Is this a problem? I've been wanting to design a little practice amp for myself and I've been trying to decide whether to use JFETs or BJTs for the preamp and I can't decide whether or not I have a problem with this or not. I basically lose almost the whole top half of the signal. And I've read asymmetrical clipping causes a strong 2nd harmonic and I don't know if that's what I want.

I was hoping to design the preamp by stringing together a bunch of gain stages like this one (common source or common emitter) - like a tube preamp. I realize I could just use an op-amp and clipping diodes and not have to concern myself with this stuff but (for me, anyway) that's no fun. I know it sounds dumb but I like to do things the "old fashioned" way, I guess.
#29
Not to belabor the point or anything but since we're on the subject of collector following, I'm guessing this would be "drain following"?



I won't bother any one for solutions since playing around in the simulator suggests the solution is the same: a gate resistor. Interestingly I did need a much larger resistor to get this circuit to play nice (I used 500k) but it works.
#30
With regards to "hidden traps", I'm aware of them but I guess I've been lucky enough not to run into them on the bench. So far I've designed and built one amplifier from scratch and was lucky enough to have to not need to do a lot of troubleshooting to get it to work. I designed it in LTSPICE and built it on a prototyping board. I even built a little enclosure for it.

I did have problems with oscillations initially but it turns out it was because I had the input jack wired backwards. I simply swapped the polarity and it worked without a hitch.

For the layout, the rule of thumb I followed was that I built the preamp on the right side of the board and the power amp on the left. It was powered off a 9v battery so there wasn't much of a power supply but I would have put that on the right as well, far as possible from the preamp. The idea was to keep the high impedance, high gain circuitry isolated as possible and I think it worked decently.

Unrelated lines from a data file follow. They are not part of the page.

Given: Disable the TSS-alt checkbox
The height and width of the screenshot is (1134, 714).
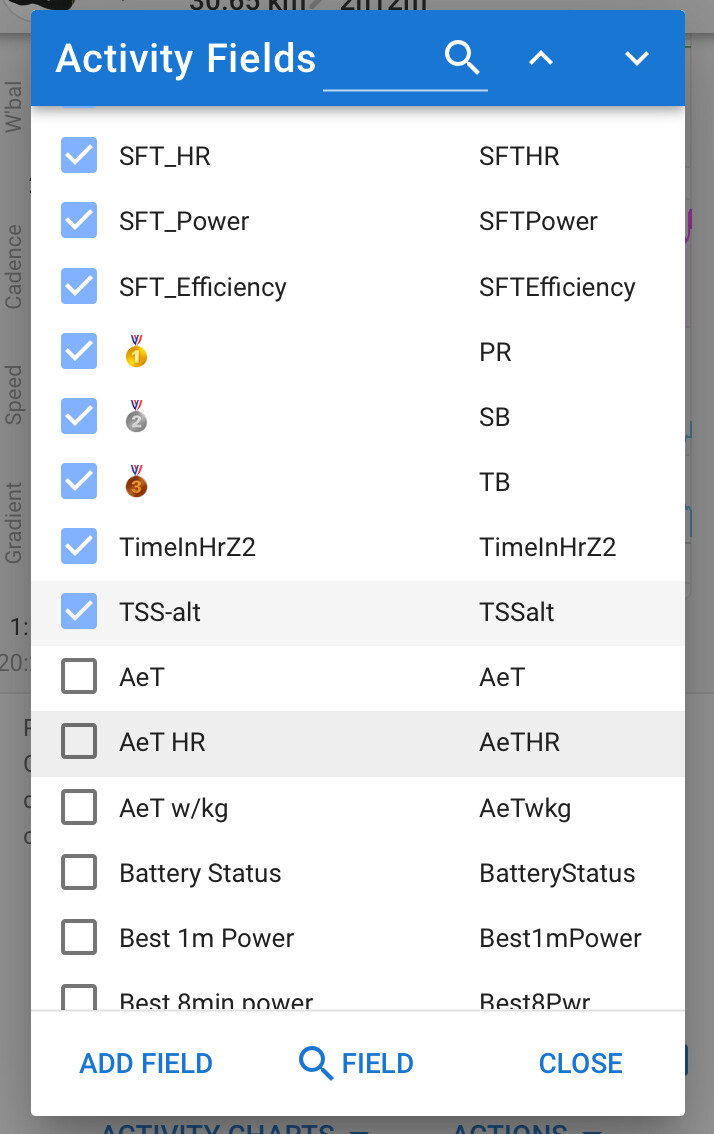Looking at the screenshot, I should [79, 611].
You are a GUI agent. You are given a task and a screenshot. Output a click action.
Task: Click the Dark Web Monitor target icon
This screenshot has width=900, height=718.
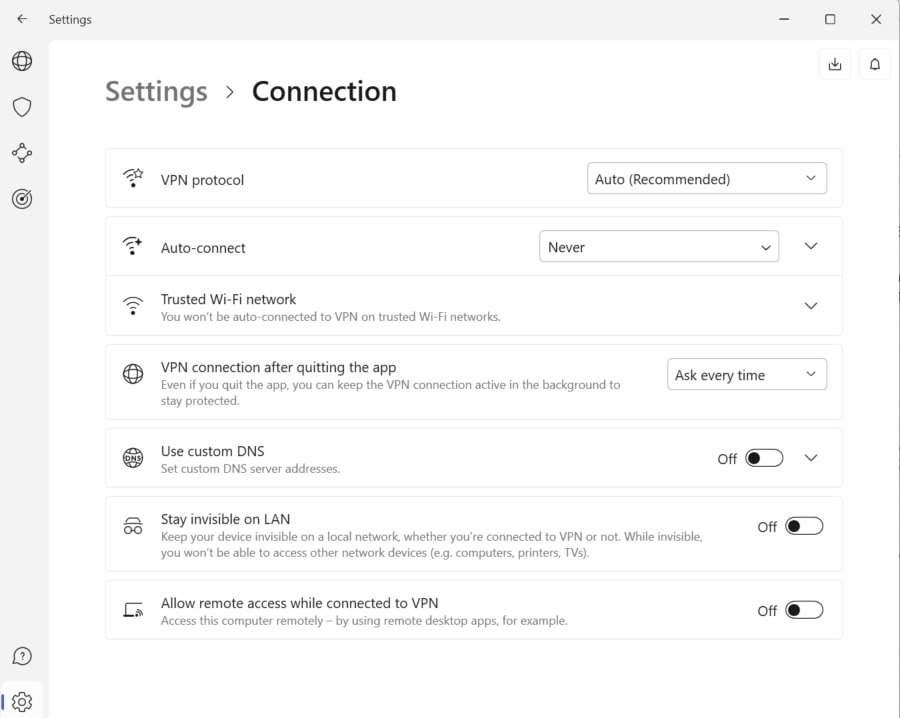[x=21, y=199]
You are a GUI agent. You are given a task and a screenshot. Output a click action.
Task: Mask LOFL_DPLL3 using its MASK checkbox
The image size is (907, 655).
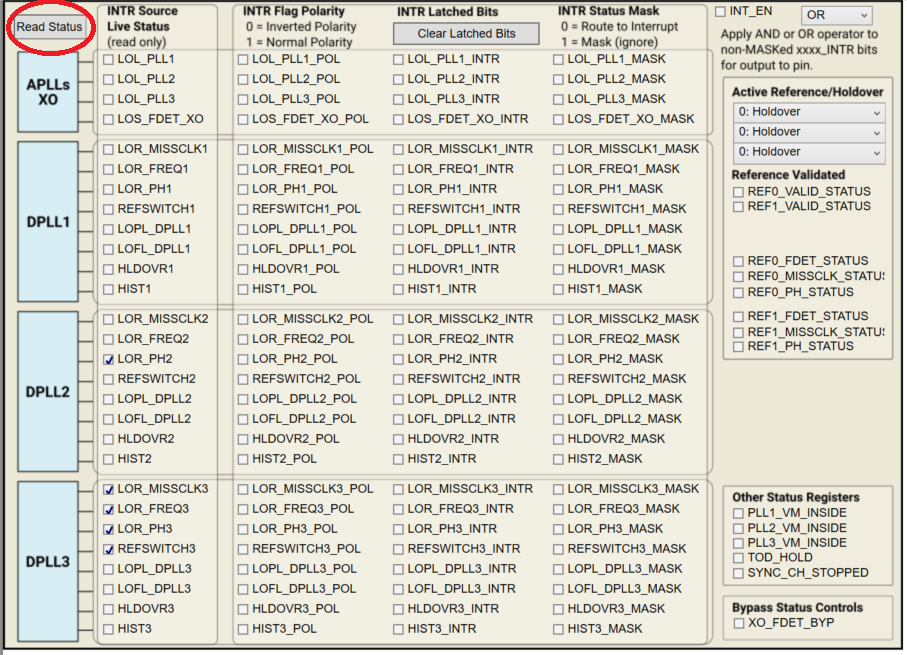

I designed it like that because of the reasons you noted. When I started in electronics I was only interested in making tube amps so I came across a lot of material about hum and interference, like how to twist the heater wires, adding a DC offset to the heater supply, orienting the output transformer 90 degrees from the power transformer and so on.

Admittedly, I used to be in the tubes good, transistors bad camp but I started building solid state amps to get experience and also because of cost. Building that little amp actually disabused me of much of my tube-snobbery. It actually sounded better than I expected. It had a nice bluesy tone which I used to associate with tube amps. I used to think transistors clipped really hard so any sold state amp I built would have a hard, heavy-metal kind of tone. So I was surprised when I started testing it with my cheap Fender Squire Strat that it sounded pretty anemic. I didn't know how much gain I needed and it turns out my little amp didn't have enough for my liking. I was pretty unhappy with it until I plugged a guitar with humbuckers into it. Then it sounded much hotter!

So now what I'm doing is basically the next revision of that design. I wanted to build it on the same principles but I want the new version with more gain and a little more tone control. Maybe I'll start a thread about it when I get the design fleshed out a little more.